• [RECORDS SHOWN]
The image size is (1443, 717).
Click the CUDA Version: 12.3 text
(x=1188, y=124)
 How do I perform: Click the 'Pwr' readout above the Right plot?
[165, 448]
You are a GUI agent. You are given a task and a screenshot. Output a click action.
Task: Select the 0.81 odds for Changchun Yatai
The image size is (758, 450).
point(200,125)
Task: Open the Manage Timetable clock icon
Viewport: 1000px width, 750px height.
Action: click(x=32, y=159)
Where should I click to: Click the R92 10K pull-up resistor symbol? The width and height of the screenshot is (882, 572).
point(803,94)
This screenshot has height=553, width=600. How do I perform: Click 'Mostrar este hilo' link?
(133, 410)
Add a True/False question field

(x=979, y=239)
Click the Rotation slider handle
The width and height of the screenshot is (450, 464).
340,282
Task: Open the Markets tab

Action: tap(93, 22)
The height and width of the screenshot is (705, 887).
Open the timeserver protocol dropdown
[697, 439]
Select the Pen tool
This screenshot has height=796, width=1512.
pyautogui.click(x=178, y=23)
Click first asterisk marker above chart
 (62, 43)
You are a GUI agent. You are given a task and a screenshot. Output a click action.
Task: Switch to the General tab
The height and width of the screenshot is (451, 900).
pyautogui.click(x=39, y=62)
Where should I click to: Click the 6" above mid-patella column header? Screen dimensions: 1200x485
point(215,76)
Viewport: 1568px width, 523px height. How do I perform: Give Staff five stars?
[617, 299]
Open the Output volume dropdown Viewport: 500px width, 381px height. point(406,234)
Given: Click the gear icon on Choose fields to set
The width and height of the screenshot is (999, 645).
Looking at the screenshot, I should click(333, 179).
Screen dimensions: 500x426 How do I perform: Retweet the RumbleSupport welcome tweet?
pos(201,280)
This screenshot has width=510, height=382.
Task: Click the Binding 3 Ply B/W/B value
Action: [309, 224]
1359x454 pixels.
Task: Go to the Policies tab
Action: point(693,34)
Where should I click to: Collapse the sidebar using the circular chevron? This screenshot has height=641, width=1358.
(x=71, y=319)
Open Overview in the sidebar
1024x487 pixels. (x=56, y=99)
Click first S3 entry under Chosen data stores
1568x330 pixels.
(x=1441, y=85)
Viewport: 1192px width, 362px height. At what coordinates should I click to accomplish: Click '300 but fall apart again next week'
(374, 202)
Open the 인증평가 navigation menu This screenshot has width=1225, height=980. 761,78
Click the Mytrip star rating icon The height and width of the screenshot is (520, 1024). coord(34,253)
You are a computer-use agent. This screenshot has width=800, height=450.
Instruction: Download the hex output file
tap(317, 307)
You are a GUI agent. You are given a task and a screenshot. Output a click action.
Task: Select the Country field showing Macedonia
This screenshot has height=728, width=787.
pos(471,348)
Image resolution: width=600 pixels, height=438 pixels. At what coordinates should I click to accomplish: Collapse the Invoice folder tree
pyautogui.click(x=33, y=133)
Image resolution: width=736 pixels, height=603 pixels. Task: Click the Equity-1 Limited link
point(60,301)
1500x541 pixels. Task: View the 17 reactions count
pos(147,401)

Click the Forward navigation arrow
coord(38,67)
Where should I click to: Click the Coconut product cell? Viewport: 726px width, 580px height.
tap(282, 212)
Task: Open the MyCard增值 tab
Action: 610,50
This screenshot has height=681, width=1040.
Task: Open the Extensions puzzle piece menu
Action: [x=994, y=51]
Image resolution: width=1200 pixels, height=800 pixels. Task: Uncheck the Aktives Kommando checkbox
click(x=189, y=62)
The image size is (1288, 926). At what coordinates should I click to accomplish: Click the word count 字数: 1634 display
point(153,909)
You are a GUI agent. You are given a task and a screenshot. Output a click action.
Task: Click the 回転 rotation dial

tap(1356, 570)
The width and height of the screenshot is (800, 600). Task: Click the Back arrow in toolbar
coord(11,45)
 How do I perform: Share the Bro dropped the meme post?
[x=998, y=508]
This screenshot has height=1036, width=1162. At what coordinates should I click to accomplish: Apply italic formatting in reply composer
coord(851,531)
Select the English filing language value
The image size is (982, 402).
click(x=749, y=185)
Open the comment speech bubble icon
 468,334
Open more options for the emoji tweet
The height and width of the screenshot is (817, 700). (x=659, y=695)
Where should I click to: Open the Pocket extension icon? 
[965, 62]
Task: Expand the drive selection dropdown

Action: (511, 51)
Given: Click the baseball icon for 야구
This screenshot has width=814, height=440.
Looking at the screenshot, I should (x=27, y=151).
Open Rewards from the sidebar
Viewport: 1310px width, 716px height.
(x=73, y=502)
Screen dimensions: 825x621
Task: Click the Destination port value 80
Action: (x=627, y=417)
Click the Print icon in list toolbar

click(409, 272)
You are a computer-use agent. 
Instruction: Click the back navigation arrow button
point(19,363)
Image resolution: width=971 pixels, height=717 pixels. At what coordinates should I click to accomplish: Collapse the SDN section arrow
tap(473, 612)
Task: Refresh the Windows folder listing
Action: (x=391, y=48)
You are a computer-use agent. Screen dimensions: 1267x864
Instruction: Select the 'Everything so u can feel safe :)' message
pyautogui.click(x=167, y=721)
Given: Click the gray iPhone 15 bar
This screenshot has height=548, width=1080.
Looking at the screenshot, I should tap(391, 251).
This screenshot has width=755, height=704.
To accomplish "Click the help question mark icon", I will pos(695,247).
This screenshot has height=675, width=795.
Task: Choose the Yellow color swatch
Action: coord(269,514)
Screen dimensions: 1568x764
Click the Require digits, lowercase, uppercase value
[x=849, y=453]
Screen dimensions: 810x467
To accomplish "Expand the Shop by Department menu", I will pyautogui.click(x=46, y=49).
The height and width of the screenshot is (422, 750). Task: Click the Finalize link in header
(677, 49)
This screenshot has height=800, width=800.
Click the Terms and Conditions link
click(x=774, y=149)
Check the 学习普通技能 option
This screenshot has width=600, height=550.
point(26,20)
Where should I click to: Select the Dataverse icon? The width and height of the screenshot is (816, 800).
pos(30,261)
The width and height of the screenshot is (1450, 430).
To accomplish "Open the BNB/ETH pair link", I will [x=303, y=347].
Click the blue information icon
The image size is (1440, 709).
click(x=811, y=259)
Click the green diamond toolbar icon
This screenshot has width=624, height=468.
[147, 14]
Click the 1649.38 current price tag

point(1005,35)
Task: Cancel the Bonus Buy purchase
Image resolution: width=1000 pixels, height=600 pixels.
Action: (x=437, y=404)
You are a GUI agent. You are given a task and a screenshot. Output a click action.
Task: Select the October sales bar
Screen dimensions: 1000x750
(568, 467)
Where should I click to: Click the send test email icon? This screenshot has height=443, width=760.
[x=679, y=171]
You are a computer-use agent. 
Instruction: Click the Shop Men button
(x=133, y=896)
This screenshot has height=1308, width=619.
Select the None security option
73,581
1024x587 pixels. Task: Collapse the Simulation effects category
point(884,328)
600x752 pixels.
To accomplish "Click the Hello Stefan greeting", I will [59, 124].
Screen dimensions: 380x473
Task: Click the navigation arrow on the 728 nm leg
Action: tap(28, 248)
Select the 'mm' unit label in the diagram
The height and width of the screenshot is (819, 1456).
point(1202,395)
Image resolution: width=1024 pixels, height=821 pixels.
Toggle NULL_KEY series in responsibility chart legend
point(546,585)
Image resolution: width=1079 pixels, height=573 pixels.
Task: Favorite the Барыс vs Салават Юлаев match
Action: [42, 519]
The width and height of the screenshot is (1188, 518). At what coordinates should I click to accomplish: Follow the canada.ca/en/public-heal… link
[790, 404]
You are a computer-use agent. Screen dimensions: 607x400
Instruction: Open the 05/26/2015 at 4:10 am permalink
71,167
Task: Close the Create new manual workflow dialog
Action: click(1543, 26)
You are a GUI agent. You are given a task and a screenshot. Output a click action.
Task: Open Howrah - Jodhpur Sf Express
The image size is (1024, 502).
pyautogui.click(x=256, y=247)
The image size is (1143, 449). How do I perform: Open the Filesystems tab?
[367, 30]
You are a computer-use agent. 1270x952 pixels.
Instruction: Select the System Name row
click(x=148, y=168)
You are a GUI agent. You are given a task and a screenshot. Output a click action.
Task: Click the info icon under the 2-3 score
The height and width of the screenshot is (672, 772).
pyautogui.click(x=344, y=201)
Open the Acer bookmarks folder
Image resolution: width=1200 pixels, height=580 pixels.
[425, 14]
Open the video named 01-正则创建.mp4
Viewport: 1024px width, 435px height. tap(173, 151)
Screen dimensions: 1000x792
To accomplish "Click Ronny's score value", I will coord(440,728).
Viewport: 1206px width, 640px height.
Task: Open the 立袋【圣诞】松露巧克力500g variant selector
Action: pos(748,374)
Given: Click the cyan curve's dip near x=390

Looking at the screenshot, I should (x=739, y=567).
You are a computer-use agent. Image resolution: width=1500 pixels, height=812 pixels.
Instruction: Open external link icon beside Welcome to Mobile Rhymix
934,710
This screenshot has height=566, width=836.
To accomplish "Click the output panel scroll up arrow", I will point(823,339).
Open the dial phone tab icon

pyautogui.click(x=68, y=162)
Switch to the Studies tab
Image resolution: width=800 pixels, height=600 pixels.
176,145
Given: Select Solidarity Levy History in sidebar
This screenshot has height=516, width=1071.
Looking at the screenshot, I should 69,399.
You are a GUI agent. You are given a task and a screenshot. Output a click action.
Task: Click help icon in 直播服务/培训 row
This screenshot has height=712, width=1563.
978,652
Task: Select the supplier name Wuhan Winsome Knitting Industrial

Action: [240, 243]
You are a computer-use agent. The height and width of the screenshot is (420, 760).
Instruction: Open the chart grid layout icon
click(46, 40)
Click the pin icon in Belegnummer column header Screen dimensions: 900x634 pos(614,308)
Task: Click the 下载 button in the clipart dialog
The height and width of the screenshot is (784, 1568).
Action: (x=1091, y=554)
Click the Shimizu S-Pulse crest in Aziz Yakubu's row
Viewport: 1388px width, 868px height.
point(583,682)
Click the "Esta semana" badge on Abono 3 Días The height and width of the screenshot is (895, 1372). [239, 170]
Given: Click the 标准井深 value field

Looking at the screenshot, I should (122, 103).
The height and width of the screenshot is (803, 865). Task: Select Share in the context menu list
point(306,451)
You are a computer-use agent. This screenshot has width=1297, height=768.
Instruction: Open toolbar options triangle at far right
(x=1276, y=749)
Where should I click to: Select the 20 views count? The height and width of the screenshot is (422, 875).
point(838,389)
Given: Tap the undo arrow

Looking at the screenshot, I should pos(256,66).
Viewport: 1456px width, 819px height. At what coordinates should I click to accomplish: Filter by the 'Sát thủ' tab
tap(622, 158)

• [BRIEF]
Would you print exactly the lines from the first line of the entries above through the line that has "Task: Switch to the General tab", both included, and stop there?

• [OUTPUT OF THE TASK]
The image size is (1443, 717).
Click the CUDA Version: 12.3 text
(x=1188, y=124)
 How do I perform: Click the 'Pwr' readout above the Right plot?
[165, 448]
You are a GUI agent. You are given a task and a screenshot. Output a click action.
Task: Select the 0.81 odds for Changchun Yatai
The image size is (758, 450).
point(200,125)
Task: Open the Manage Timetable clock icon
Viewport: 1000px width, 750px height.
Action: click(x=32, y=159)
Where should I click to: Click the R92 10K pull-up resistor symbol? The width and height of the screenshot is (882, 572).
point(803,94)
This screenshot has height=553, width=600. How do I perform: Click 'Mostrar este hilo' link?
(133, 410)
Add a True/False question field

(x=979, y=239)
Click the Rotation slider handle
The width and height of the screenshot is (450, 464).
340,282
Task: Open the Markets tab

Action: tap(93, 22)
The height and width of the screenshot is (705, 887).
Open the timeserver protocol dropdown
[697, 439]
Select the Pen tool
This screenshot has height=796, width=1512.
pyautogui.click(x=178, y=23)
Click first asterisk marker above chart
 (62, 43)
You are a GUI agent. You are given a task and a screenshot. Output a click action.
Task: Switch to the General tab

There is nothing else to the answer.